▸ **Extracted entries**:

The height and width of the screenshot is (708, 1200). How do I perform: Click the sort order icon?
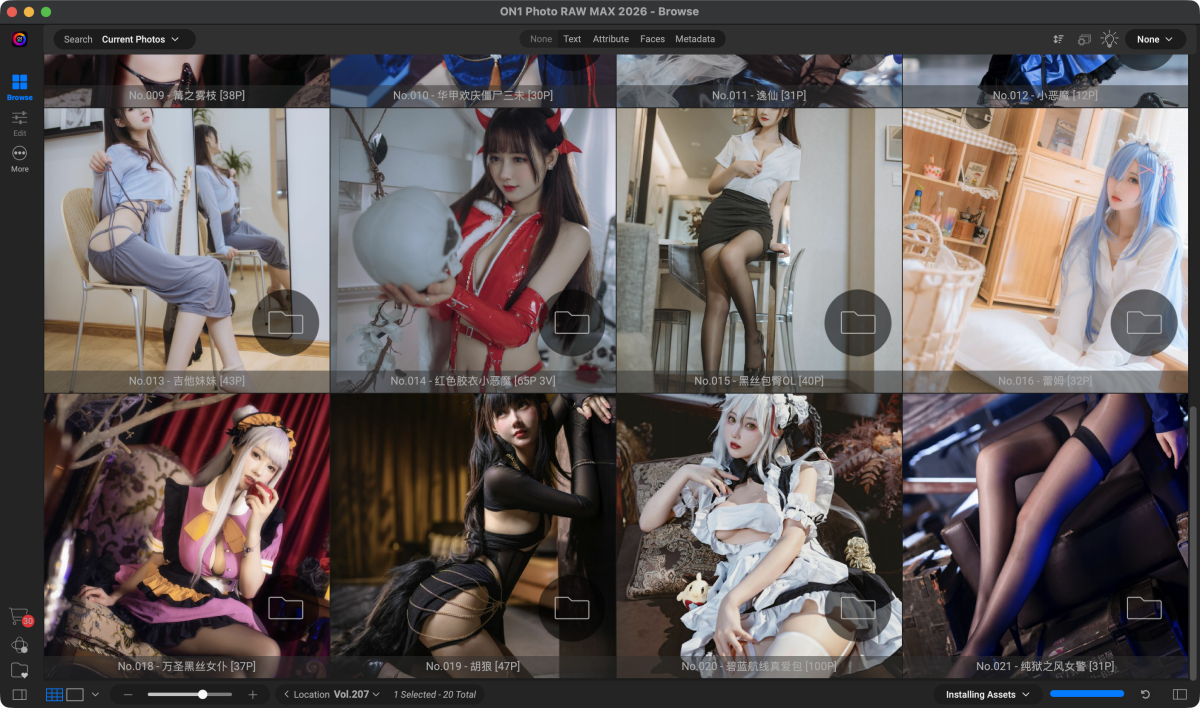click(x=1058, y=39)
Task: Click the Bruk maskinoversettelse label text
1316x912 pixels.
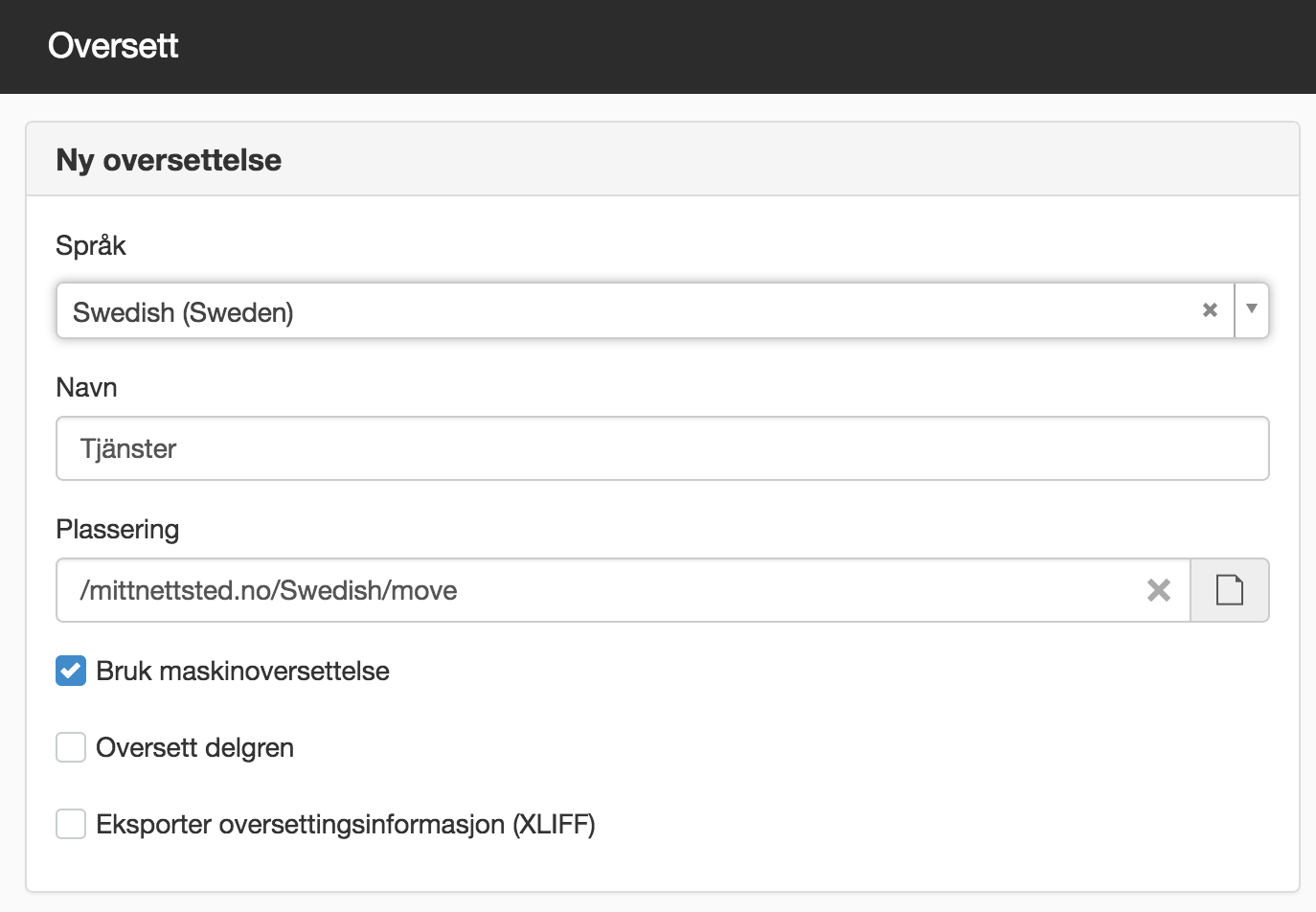Action: click(243, 671)
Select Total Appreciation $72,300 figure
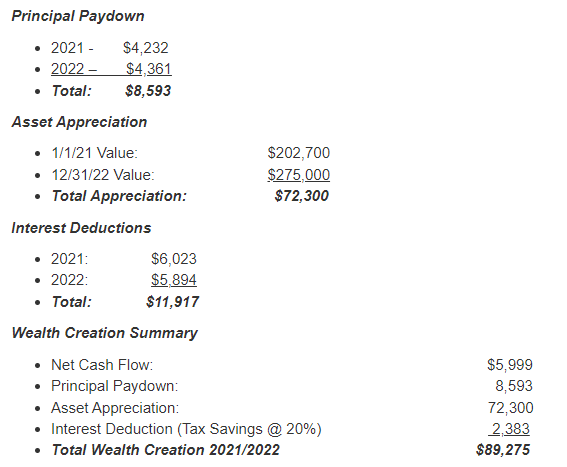This screenshot has height=467, width=567. (x=302, y=196)
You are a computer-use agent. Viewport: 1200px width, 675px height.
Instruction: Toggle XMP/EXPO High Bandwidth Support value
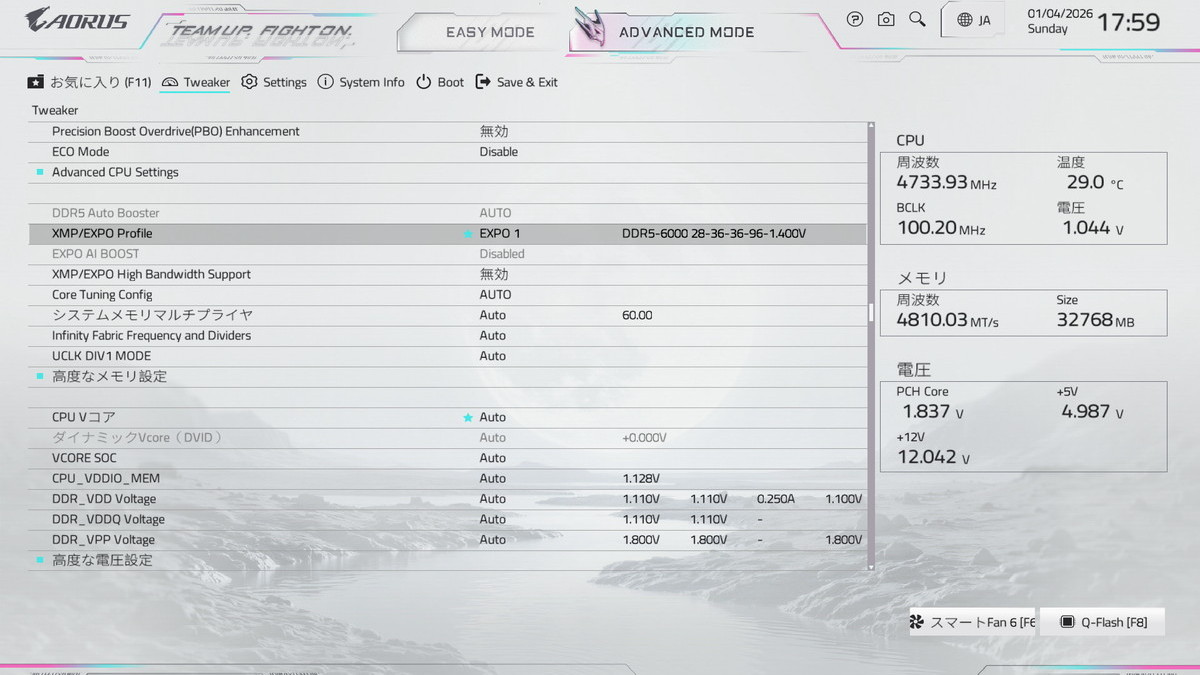(494, 275)
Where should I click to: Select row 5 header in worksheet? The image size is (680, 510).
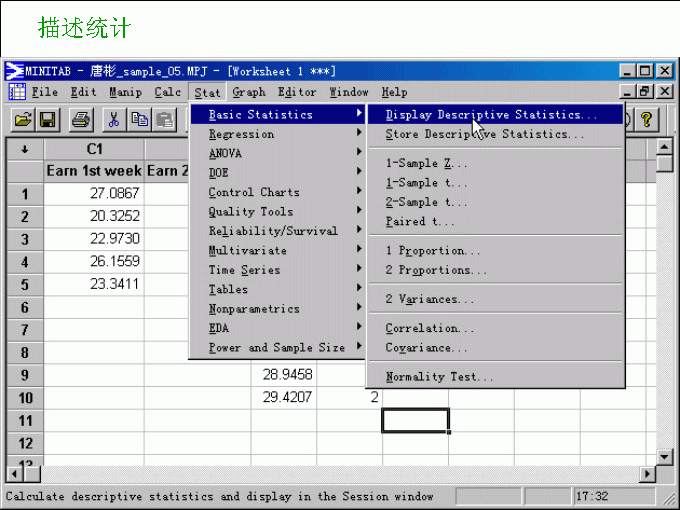(25, 283)
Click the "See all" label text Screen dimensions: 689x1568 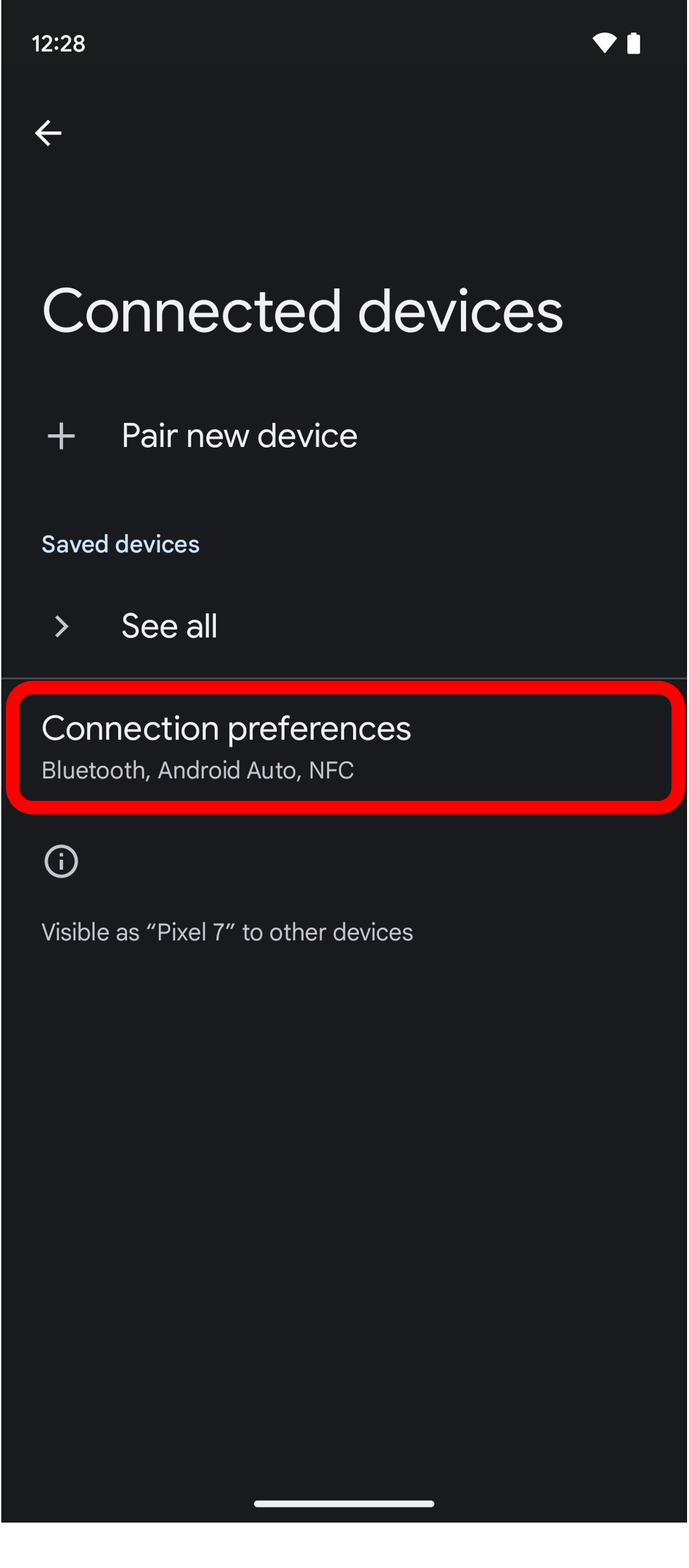pos(169,626)
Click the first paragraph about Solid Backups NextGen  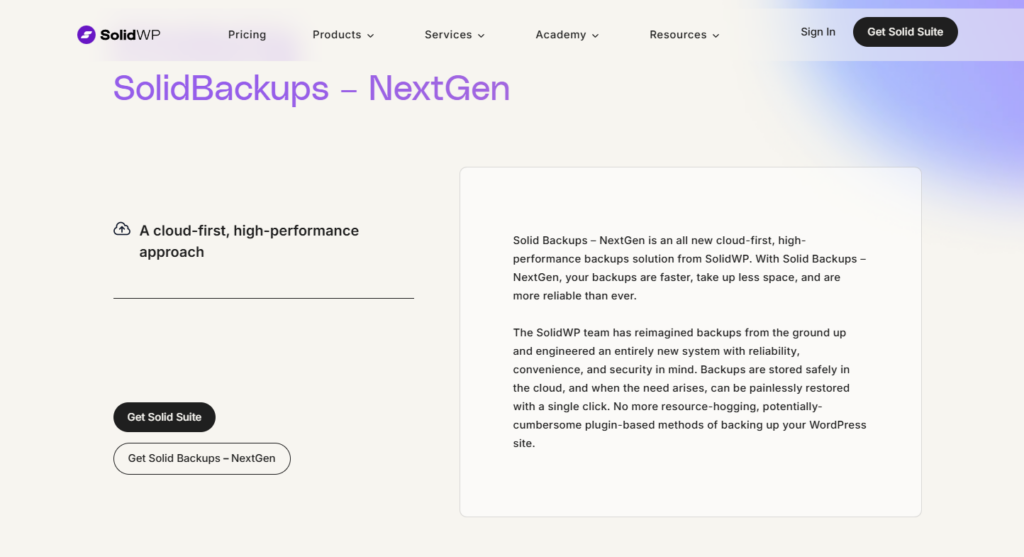pyautogui.click(x=689, y=268)
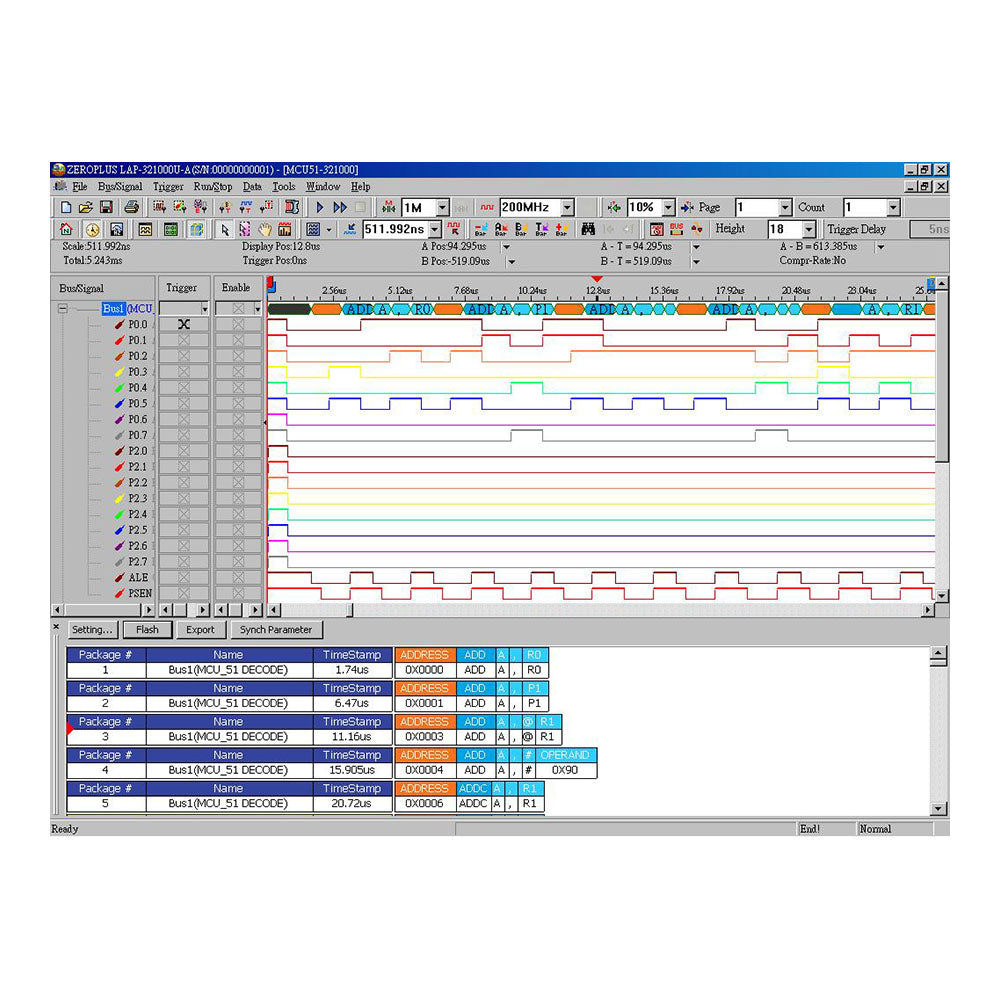The height and width of the screenshot is (1000, 1000).
Task: Click the Synch Parameter button
Action: (x=276, y=630)
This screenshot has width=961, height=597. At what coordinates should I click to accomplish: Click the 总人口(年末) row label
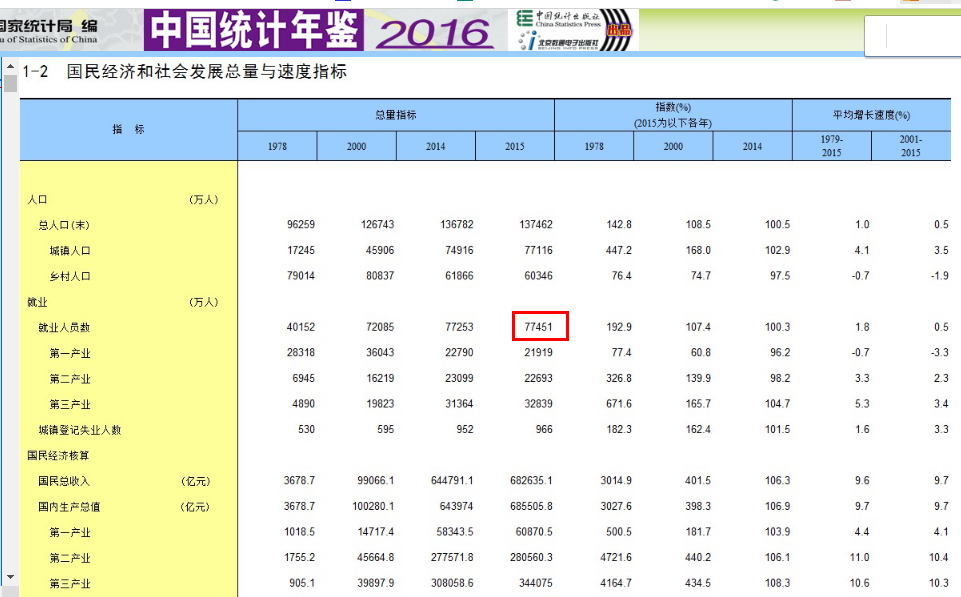pos(64,225)
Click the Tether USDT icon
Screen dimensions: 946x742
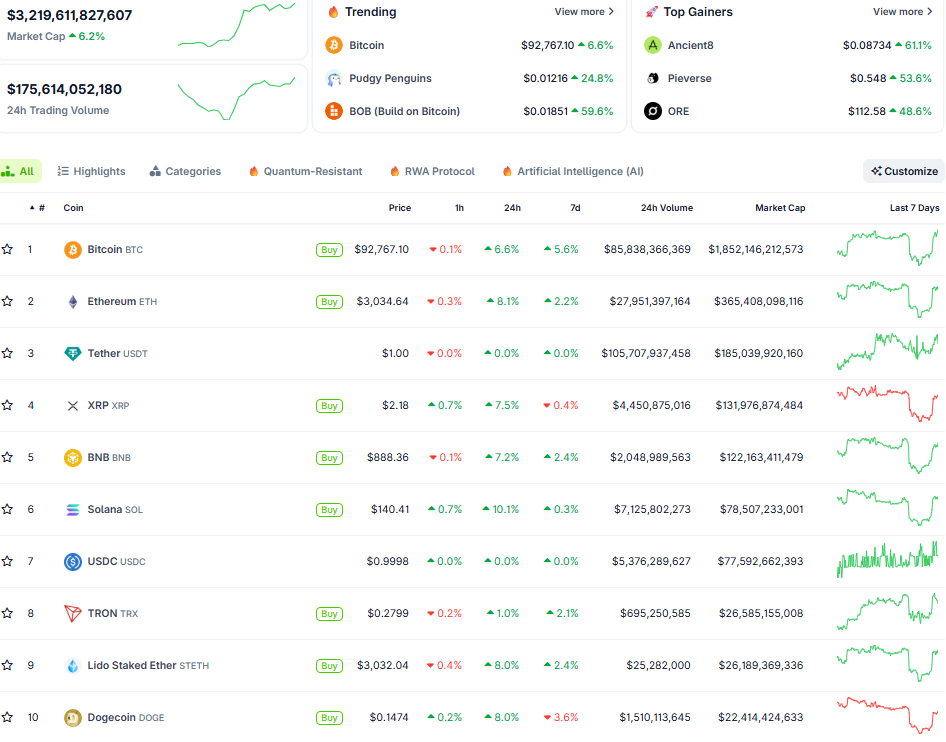[73, 354]
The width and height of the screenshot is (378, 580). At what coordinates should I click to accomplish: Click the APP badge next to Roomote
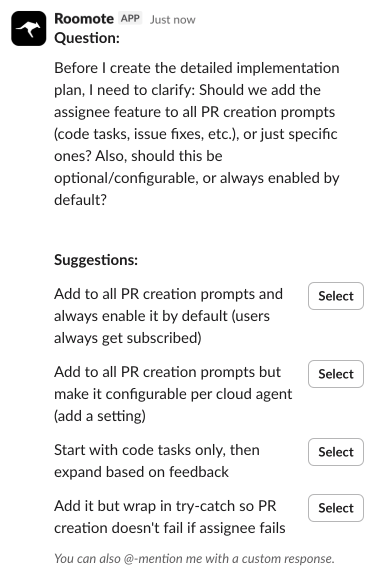(131, 18)
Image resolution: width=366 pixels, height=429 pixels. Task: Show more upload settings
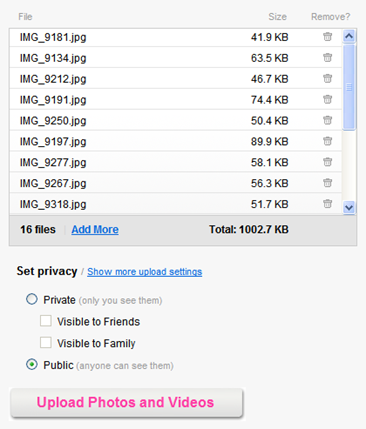[145, 272]
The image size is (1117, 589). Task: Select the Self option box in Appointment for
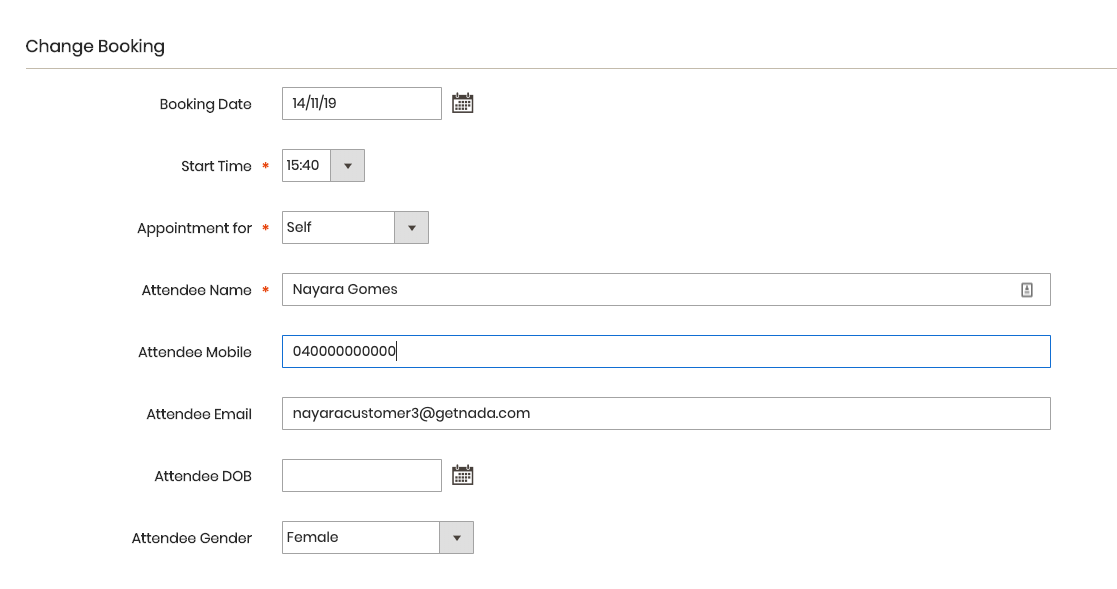point(338,228)
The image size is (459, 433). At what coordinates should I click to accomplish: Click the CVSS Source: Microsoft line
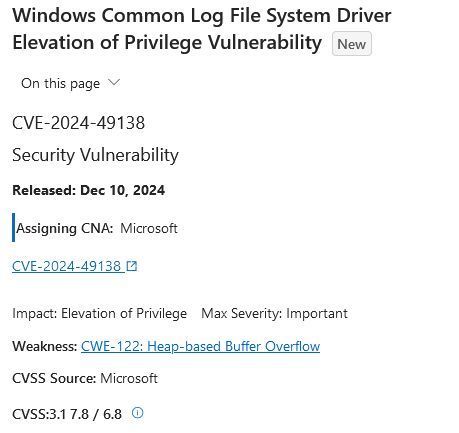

▸ **Work instruction**: With all pictures omitted, return the lines from the line containing "The image size is (1117, 589)." through the closing line of the listing above, exactly and inclusive.

▸ **Answer for the task**:
The image size is (1117, 589). Task: Select the Self option box in Appointment for
point(338,228)
The image size is (459, 433). At what coordinates should I click to accomplish: Click the CVSS Source: Microsoft line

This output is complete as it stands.